(Dataset entries)
====

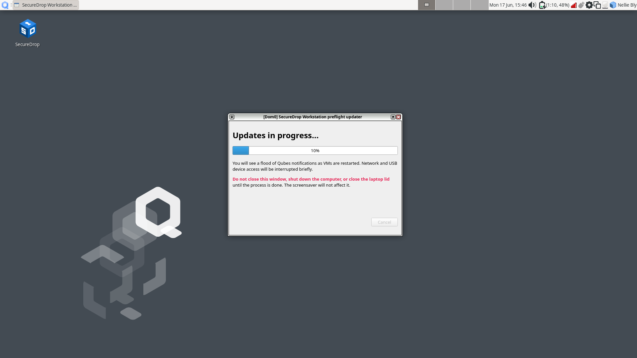Open the Qubes clipboard widget
Image resolution: width=637 pixels, height=358 pixels.
point(597,5)
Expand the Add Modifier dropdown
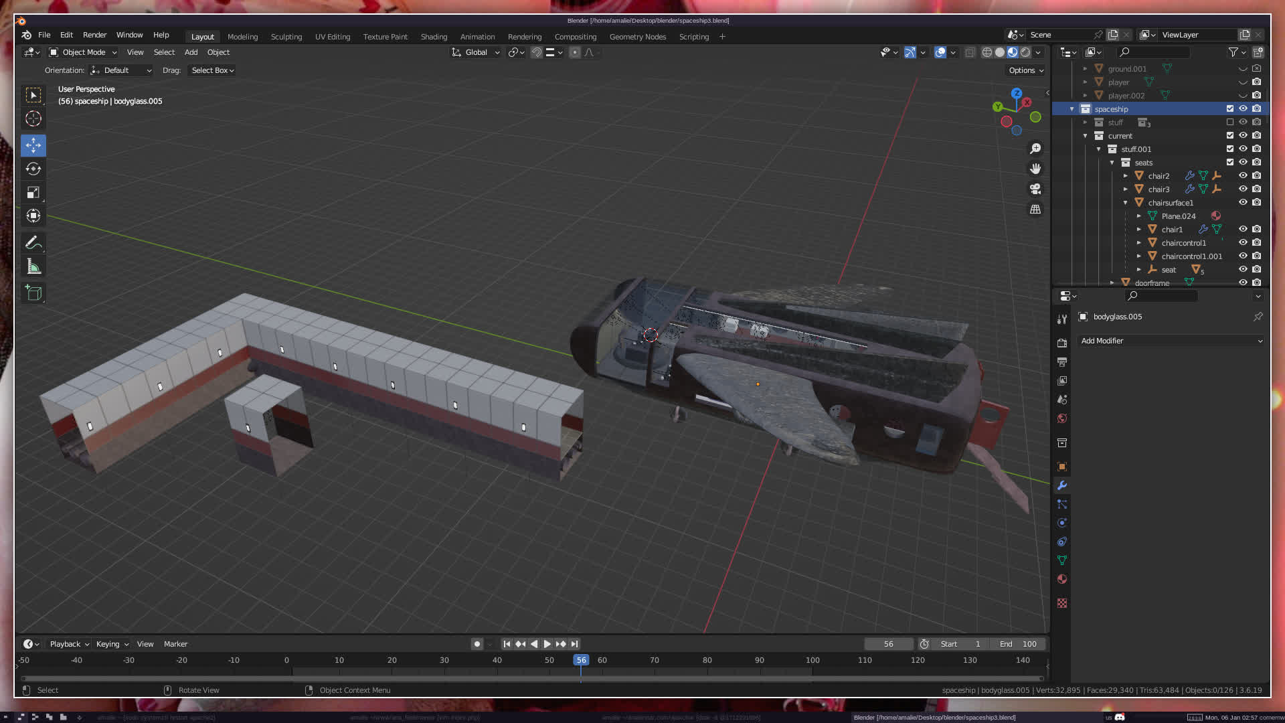The width and height of the screenshot is (1285, 723). (1171, 341)
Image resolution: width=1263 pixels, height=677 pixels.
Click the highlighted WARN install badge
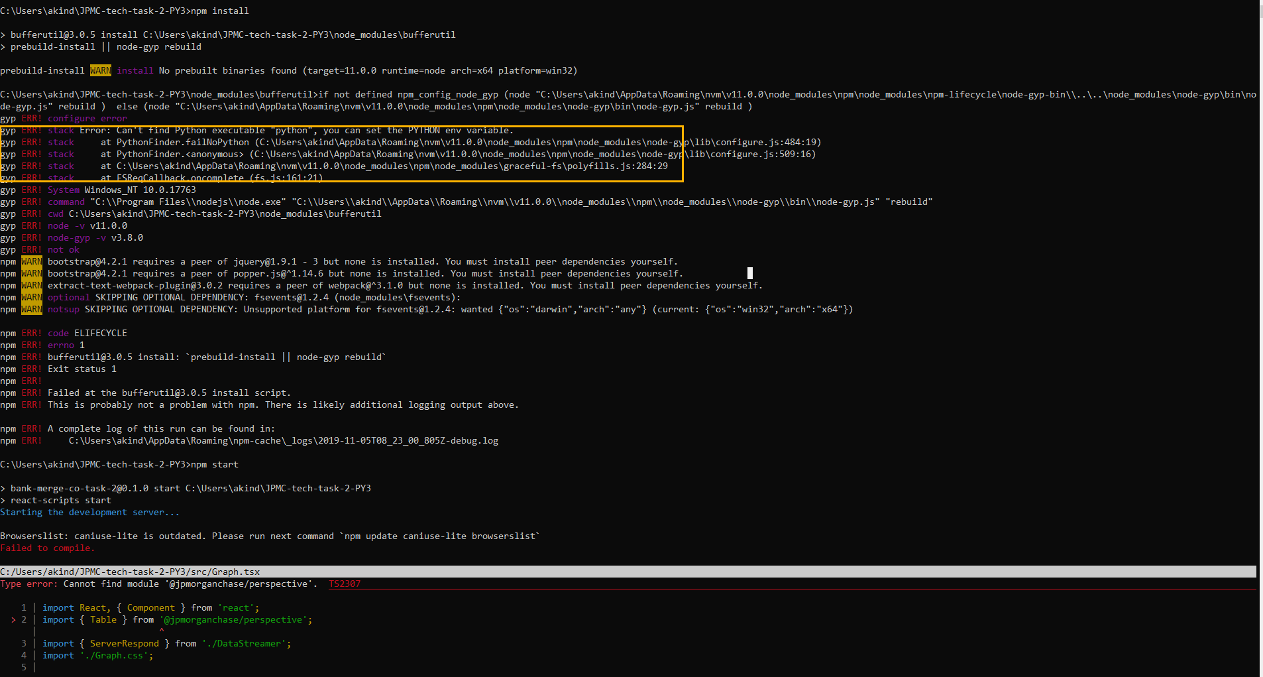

====

Restate word for word the lines from the one holding "Image resolution: width=1263" down through the last line of the records above, and do not include the pictures.

(Written response):
Image resolution: width=1263 pixels, height=677 pixels.
Click the highlighted WARN install badge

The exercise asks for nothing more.